Directive:
In the essay on grieving the unborn in Japan, what is the literal meaning of the ritual name Mizuko Kuyo?

Given passage:
Grieving the Unborn in Japan

Anthony Zimmerman
Published in The Catholic World Report
February 1996
Reproduced with Permission

The ideology of "choice" which rationalizes abortion in America blocks out social acceptance of mourning for the deceased child. A less rigid rationale in Japan facilitates the expression of grief by parents for their hapless little ones; the ritual Mizuko Kuyo (literally "water-child ceremony") is not only an elixir that aids the psychic healing of the parents, especially the mother, but doubles as a lucrative windfall for obliging temples.

In the USA a rigid dogma which canonizes "choice" may encourage its adherents to march into abortuaries with heads held high in disdain for motherhood. "Choice" encourages the young woman to suppress her motherly instinct to grieve over the loss of her child; she must be strong. She incarnates manly symbols of power and control, submerging womanly instincts of nurturing and altruism. Years may pass before she relaxes her guard, to become herself again.

Dataset section:
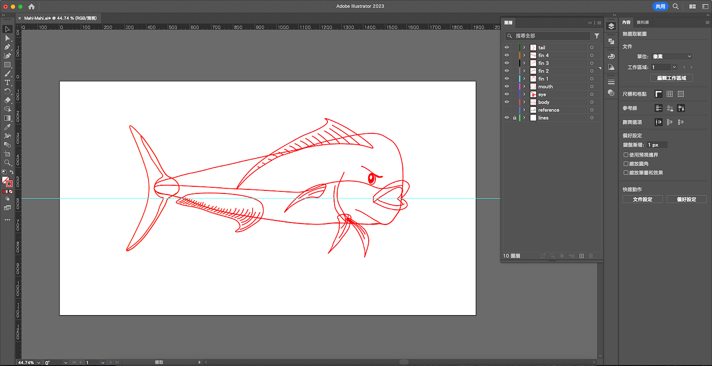Open 文件設定 document setup
Screen dimensions: 712x366
[x=642, y=200]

Output of the task:
It literally means "water-child ceremony."